A.I.R. Gallery: A Spacetime Continuum, Dena Muller (2008)

Most people know A.I.R. Gallery for the flare it sent out over the art world in the early seventies. By combining the structure of an artists’ cooperative with feminism to create an alternative gallery for women artists in the epicenter of New York’s increasingly market-driven art scene, the gallery garnered early critical and public attention.

While everyone loves a good founding story and feminism rightfully demands an accurate telling of credit where credit is due, what is most remarkable about A.I.R., these many years later, is that it is open today and largely unchanged in its core mission: to support individual artists through feminism’s collaborative approach. What are we to make of that? That women artists still don’t experience unfettered professional equality? (Unfortunately, yes, especially when you examine commercial trends.) That artists are still drawn to a peer-group, collective-management model that protects the voice of the artist in the din of the market? (Interestingly, yes.) That A.I.R.’s founding mission and structure had a certain simplicity and directness that guaranteed its longevity? (Unexpectedly, 36 years later, yes.)

**Description of the task**
In the A.I.R. Gallery essay, what brought the gallery early critical and public attention?

**Material provided**
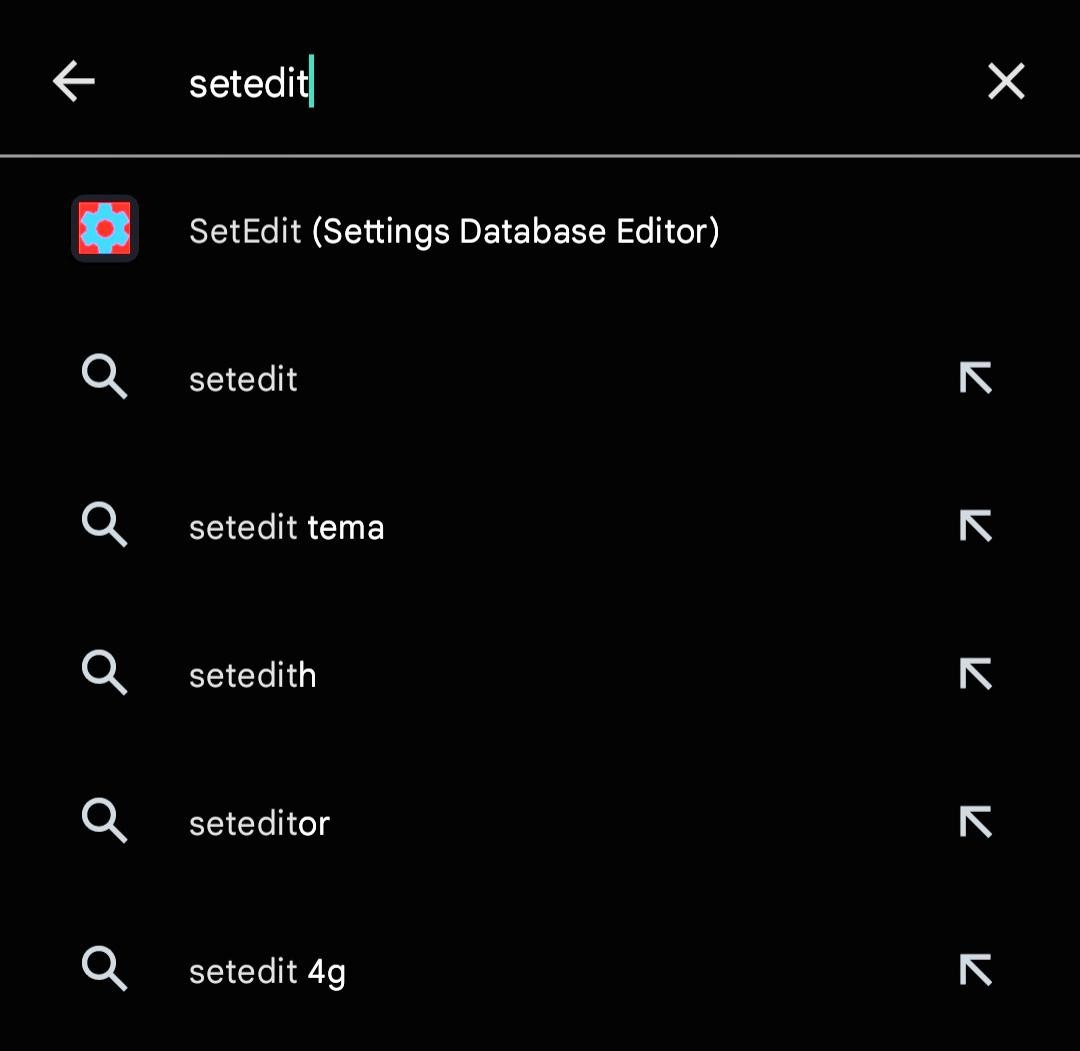Click the back arrow to exit search
The image size is (1080, 1051).
[x=73, y=81]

**The answer**
The gallery drew that attention by combining the structure of an artists' cooperative with feminism. This created an alternative gallery for women artists in the epicenter of New York's increasingly market-driven art scene.